> DOCUMENT TEXT
Guys  you are scaring me saying the humidity factor may kill the electronics. I have a laptop and a desktop in the same room.

Having the A/C option open if at all budget permits. Only worry is I maybe shifting often so would that be a concern.


----------



## tkin (Mar 22, 2011)

Rockstar11 said:


> model?


Try LG/Carrier/Blue star, or whatever is the cheapest, also you can go for lesser known companies like General.


----------



## Rockstar11 (Mar 22, 2011)

tkin said:


> Try LG/Carrier/Blue star, or whatever is the cheapest, also you can go for lesser known companies like General.



split air conditioner?


----------



## tkin (Mar 23, 2011)

Rockstar11 said:


> split air conditioner?


No, go for window, split is always costlier than window.


----------



## Rockstar11 (Mar 23, 2011)

LG LSUC2BW1AF1 0.75 Ton Split Air Conditioner Price – Rs.15,000

Voltas Vertis Plus 0.75 Ton Split Air Conditioner Price – Rs. 15,570

Samsung AS10UTA 1.0 Ton Split AC Price – Rs.16,100

any Spilt A/C available @ 10k ?


----------



## tkin (Mar 23, 2011)

Rockstar11 said:


> LG LSUC2BW1AF1 0.75 Ton Split Air Conditioner Price – Rs.15,000
> 
> Voltas Vertis Plus 0.75 Ton Split Air Conditioner Price – Rs. 15,570
> 
> ...


No branded ones for 10k, try local(assembled) ones, or go window.


----------



## ajayritik (Mar 23, 2011)

Rockstar11 said:


> LG LSUC2BW1AF1 0.75 Ton Split Air Conditioner Price – Rs.15,000
> 
> Voltas Vertis Plus 0.75 Ton Split Air Conditioner Price – Rs. 15,570
> 
> ...



Rockstar I don't think its a good idea to go for any split A/C less than 10k, most probably it may not be a good brand and you may have trouble later on.

Guys what would the main difference between split and Window A/C.
If we move often is it better to go for the latter?


----------



## Rockstar11 (Mar 23, 2011)

^ i mean branded ones Split AC for 10k - 12k max. any 2011 summer offer? 


                        Windows AC vs. Split AC



    Size: Split AC is much smaller than the windows AC.

    Power: You can buy the power by spending more in either case however the Split ACs give a wider range.

    Noise: Split ACs are quieter than the Windows ACs. But many latest Window Air Conditioners come with noise absorbers which makes them lesser noisy.

    Variety: Split ACs would probably win when it comes to the available brands and models.

> RECORDED INFORMATION
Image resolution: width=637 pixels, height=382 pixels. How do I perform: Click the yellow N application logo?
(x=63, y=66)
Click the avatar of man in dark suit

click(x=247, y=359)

> WORK INSTRUCTIONS
(a) Can you retype the air conditioner thread between "Size: Split AC" and "brands and models.", inclusive?
(b) Does the air conditioner thread support each of these statements? Answer yes or no for each, and quote the words from the thread that settle it.
(i) tkin advises choosing a window unit over a split unit because split units cost more.
(ii) The Samsung AS10UTA listed in the thread is a 0.75 ton model.
(iii) According to the comparison, split ACs are quieter than window ACs.

> FULL SOLUTIONS
(a)
Size: Split AC is much smaller than the windows AC.

    Power: You can buy the power by spending more in either case however the Split ACs give a wider range.

    Noise: Split ACs are quieter than the Windows ACs. But many latest Window Air Conditioners come with noise absorbers which makes them lesser noisy.

    Variety: Split ACs would probably win when it comes to the available brands and models.

(b)
(i) Yes: "No, go for window, split is always costlier than window."
(ii) No: "Samsung AS10UTA 1.0 Ton Split AC Price – Rs.16,100"
(iii) Yes: "Split ACs are quieter than the Windows ACs."